Email of the day
Comment of the Day

February 23 2011

Commentary by Eoin Treacy

Email of the day

on the Gold/Silver ratio:
"I always get a bit confused when it comes to ratios so I wonder if you could help explain your comment on the likely outperformance of silver in the medium term based on the gold/silver ratio?

"The ratio ranged between 46 and 80 from 1997 to late 2010 and broke downwards in January. This would suggest that while silver is overextended in the short-term, it is likely to outperform gold over the medium-term."

"I have plotted some theoretical prices for gold and silver below to help me get my head round the ratio. If I understand your comment correctly then you would expect the ratio to increase from about 42 today back into the range (46 to 80). For this to happen then either the gold price must increase relative to the silver price or the silver price must decrease relative to the gold price, based on the figures below. But your comment seems to imply the opposite, so perhaps you could explain where I have gone wrong?"

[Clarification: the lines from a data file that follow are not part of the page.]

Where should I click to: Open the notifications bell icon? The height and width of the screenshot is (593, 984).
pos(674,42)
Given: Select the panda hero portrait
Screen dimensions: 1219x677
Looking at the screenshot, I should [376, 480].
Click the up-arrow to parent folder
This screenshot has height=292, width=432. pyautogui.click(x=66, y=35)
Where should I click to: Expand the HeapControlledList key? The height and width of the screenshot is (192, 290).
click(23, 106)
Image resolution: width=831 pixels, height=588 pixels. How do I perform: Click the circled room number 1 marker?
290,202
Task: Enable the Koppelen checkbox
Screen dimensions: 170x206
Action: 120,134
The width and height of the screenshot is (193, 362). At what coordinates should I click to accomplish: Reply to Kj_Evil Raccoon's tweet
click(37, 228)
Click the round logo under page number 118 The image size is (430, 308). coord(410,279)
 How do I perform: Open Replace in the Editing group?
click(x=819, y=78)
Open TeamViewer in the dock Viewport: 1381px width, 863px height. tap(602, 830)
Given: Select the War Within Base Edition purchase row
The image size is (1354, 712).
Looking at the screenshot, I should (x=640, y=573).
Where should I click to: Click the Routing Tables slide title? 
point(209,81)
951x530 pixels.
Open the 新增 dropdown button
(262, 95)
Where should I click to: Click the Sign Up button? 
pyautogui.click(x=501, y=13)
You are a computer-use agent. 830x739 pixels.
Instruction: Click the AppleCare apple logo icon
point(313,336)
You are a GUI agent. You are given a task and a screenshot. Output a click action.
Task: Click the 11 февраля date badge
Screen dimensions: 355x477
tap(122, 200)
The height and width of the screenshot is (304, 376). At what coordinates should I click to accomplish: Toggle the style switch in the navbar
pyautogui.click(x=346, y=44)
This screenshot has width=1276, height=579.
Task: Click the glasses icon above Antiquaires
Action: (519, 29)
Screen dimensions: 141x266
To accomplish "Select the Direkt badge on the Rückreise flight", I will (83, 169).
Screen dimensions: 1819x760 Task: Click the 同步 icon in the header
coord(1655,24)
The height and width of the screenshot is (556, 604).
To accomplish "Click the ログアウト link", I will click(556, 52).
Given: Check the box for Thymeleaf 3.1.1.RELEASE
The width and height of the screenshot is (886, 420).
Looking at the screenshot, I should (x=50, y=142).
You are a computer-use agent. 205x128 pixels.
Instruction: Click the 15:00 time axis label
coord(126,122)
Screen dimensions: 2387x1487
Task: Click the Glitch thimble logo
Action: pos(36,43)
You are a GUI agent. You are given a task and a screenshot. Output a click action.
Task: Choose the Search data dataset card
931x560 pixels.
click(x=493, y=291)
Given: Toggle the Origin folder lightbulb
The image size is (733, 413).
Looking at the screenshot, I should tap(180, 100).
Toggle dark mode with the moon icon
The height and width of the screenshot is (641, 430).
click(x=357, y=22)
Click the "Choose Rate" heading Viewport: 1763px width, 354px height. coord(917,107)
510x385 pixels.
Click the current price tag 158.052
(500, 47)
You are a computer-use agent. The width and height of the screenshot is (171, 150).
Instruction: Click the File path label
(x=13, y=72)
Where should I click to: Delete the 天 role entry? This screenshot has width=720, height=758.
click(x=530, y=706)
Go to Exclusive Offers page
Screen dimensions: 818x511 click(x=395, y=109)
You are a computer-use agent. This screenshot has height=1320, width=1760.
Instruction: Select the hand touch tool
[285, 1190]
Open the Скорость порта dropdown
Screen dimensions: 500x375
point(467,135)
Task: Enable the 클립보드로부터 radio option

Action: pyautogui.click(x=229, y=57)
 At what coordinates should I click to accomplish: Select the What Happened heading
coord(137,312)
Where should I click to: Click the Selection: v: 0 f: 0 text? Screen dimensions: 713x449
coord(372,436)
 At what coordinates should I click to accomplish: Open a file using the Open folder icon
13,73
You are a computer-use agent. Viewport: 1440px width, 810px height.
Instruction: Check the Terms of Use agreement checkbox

Eoin Treacy's view Thank you for this email which may also be of interest to other subscribers. First of all let us spell out what the ratio is indicating. At the upper side of the 1997 to 2011 range near 80, 1 unit of gold could have been purchased for 80 units of silver. At the lower side of the range near 46, almost half the amount of silver is required to purchase one unit of gold so silver has appreciated versus gold.

As a rule of thumb in any ratio where "X" is divided by "Y", if the ratio is moving upwards "X" is outperforming and when the chart is moving downwards "Y" is outperforming. This is as applicable to currencies as it is to commodities or any other two data sets.

At Fullermoney we have long described silver as "high beta gold". This means that we expect silver to rally more in the bull phases and fall more in the bear phases. Returning to the Gold/Silver ratio, silver outperformed from 2003 to 2006, performed inline with gold until 2008 and fell precipitously in absolute as well as relative terms during the credit crisis. It has returned to a position of outperformance since November 2008 and is currently in the process of breaking down from the long-term range.

Silver's pattern of outperformance was interrupted by the Lehman bankruptcy and the panic that followed. However, if we assume (and I do) that the secular bull market remains intact then silver should continue to outperform gold on most upswings. Gold performed spectacularly in the late 1970s but silver did even better. I believe there is every reason to expect a similar pattern to evolve on this occasion.

However, trading silver is not a simple matter. It is considerably more volatile than related commodities and good timing is required in order to profit from it. As with all commodities, silver is best bought following reactions towards a trend mean such as the 200-day MA. At today's elevated level, silver has given no sign that the advance is over, however we know from past experience that when it eventually does pull back, it is likely to do so rapidly. Over the medium-term, I think that the Gold/Silver ratio is likely to sustain a downward break from the 14-year range.